- **WORK INSTRUCTION**
What you produce should be the lines from the line containing "Instruction: Open the" through the last line below, both ends included, reproduced exactly and without pictures.

- **DATA RECORDS**

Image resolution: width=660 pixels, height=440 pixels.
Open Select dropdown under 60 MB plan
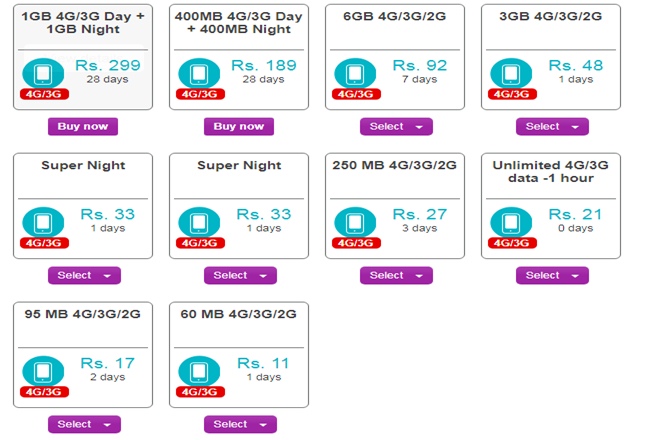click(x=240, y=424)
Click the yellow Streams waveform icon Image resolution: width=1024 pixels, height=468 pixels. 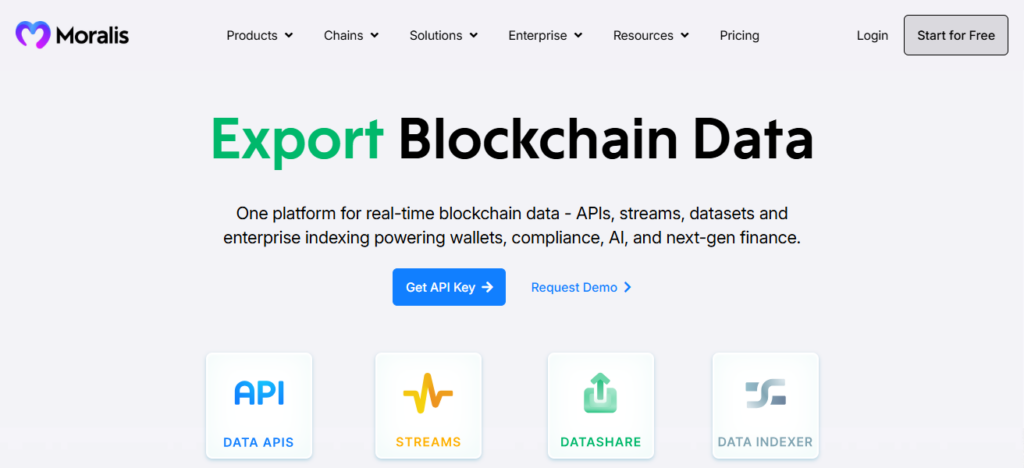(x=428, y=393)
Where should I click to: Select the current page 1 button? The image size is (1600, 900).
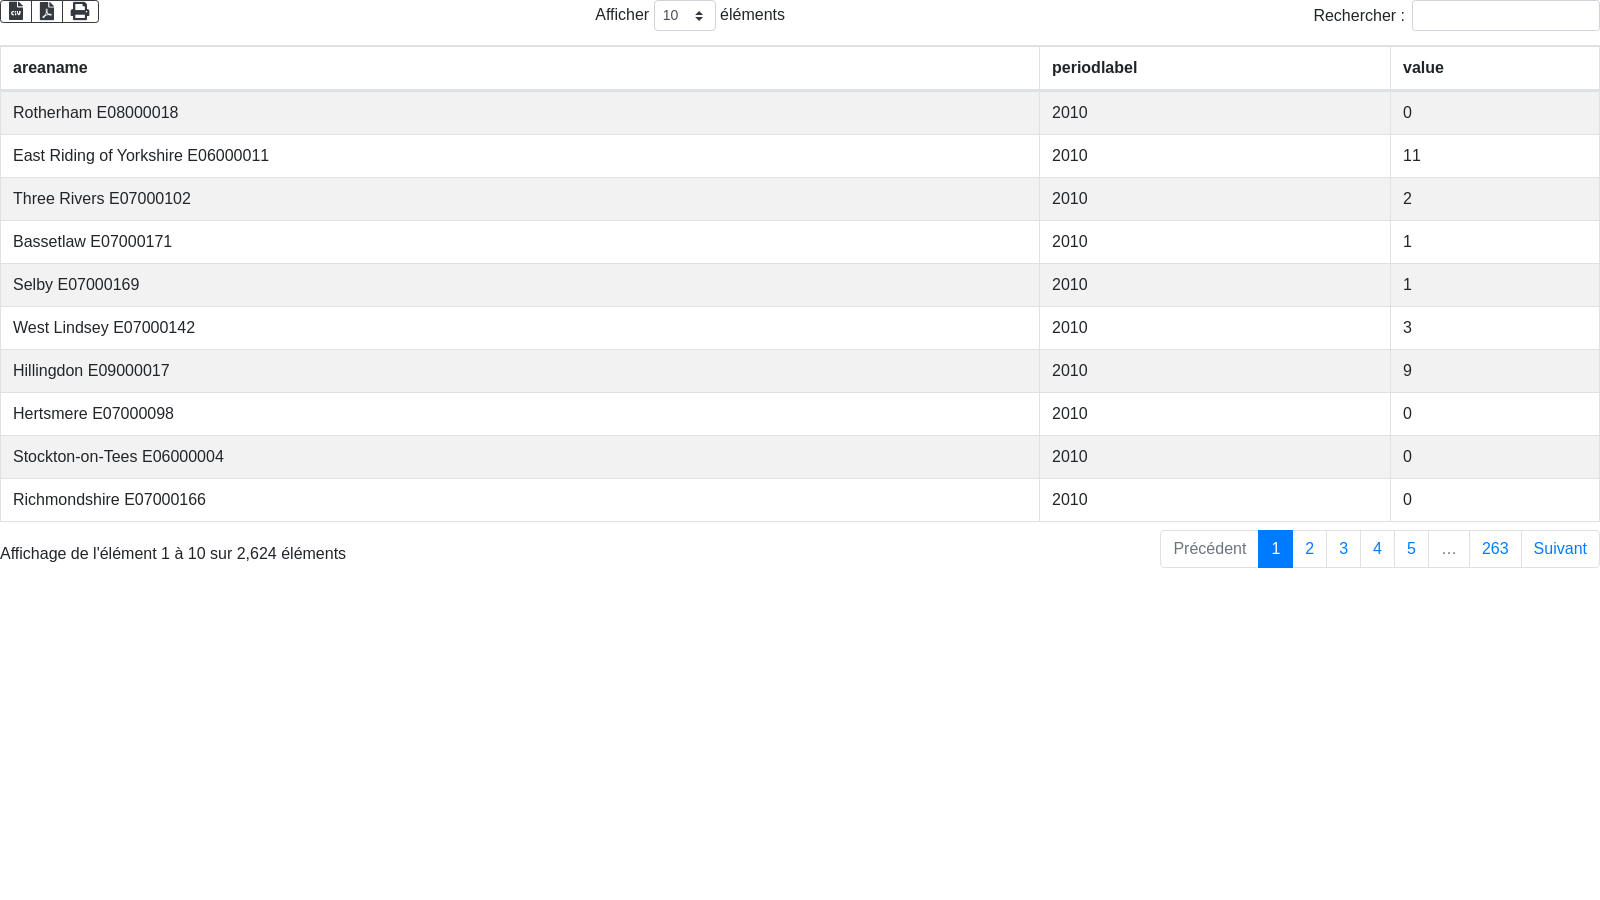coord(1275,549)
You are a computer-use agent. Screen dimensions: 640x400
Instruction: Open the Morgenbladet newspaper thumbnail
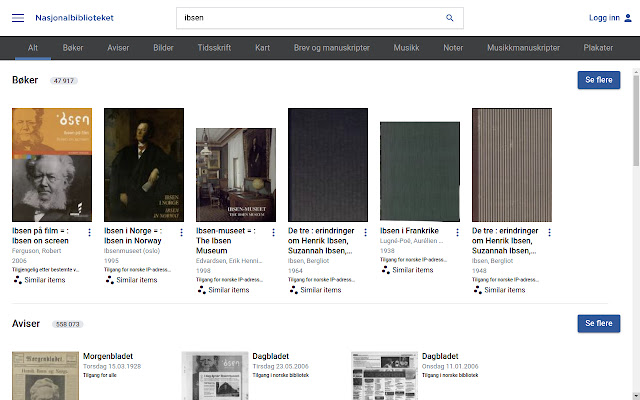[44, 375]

- **EXERCISE ANSWER**
Instruction: Open the Morgenbladet newspaper thumbnail
[44, 375]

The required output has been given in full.